Gary Tison secured a place in history for his family. Unfortunately, it was with the landmark death penalty case, Tison vs. Arizona. He exerted a dysfunctional Svengali-like control over his sons that made everyone suffer, particularly their victims. With their assistance, Tison escaped from prison, igniting a spectacularly ill-fated flight from justice. If ever there was a compelling argument for the death penalty, it would be Tison, who chillingly comes to life in Dwight Little’s true crime drama, Last Rampage (trailer here), which opens this Friday in Los Angeles.
While doing well-deserved time, Tison was a model prisoner, so he was duly moved to a lower security annex. In retrospect, that was a huge mistake. His three sons just sauntered in on visiting day, just like they always did, except this time they had a picnic basket full of guns. At least Tison was a loving father, albeit in a seriously warped way. His cellmate and fellow escapee Randy Greenwalt was a stone-cold sociopath. Donnie Tison, the only Tison brother exhibiting any capacity to think for himself clashes early and often with Greenwalt. Their father will also try to shift the blame for the worst of the post-escape crimes on his former cellmate, but it is hard for the Tison boys to ignore what they see with their own eyes, especially for Donnie.
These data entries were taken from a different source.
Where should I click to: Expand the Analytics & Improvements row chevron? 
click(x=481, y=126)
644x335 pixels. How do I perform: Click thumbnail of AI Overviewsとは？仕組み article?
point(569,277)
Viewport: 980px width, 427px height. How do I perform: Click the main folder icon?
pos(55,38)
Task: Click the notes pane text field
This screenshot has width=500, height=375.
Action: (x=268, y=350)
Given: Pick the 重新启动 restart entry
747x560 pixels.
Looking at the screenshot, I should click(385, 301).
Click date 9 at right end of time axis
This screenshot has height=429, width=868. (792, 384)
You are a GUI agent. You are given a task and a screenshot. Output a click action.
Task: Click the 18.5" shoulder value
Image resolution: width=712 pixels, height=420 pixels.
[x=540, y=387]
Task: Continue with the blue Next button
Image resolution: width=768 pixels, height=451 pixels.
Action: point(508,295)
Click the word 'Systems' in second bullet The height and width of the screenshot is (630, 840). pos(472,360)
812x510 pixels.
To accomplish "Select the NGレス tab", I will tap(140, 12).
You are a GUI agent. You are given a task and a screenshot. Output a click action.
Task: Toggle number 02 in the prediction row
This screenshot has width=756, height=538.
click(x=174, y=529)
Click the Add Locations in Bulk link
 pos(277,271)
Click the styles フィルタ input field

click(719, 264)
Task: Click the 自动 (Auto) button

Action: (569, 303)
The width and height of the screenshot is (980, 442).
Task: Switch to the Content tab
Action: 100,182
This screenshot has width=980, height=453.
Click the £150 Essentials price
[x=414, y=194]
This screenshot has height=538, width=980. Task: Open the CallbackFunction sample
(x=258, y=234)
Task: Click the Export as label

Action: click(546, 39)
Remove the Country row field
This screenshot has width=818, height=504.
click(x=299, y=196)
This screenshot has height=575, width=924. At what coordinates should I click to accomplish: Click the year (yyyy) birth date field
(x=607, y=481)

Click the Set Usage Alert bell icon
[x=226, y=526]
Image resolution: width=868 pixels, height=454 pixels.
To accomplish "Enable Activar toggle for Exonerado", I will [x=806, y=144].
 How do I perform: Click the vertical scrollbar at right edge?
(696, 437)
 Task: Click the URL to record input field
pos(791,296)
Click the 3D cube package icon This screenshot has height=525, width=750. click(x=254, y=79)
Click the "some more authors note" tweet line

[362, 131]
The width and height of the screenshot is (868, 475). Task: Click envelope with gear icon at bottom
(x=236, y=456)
Of course, it is not just their father who poisoned his sons’ heads. Their mother Dorothy is sort of like a Lady Macbeth-instigator, who keeps herself in a willful state of denial regarding her husband’s dangerously erratic nature. Sheriff Cooper already lost friends and colleagues to Tison, so he will have Tison’s wife and semi-estranged brother closely watched.
Rampage is a somewhat frustrating film, because it assembles some truly terrific performances in a cookie-cutter TV-movie-of-the-week package. Frankly, Robert Patrick’s charismatic ferocity as Pops Tison will be an out-and-out revelation for those who only know him as the T-1000 in Terminator 2 and subsequent self-parodying appearances. In a more distinctive film, his performance could have been a dark horse awards contender.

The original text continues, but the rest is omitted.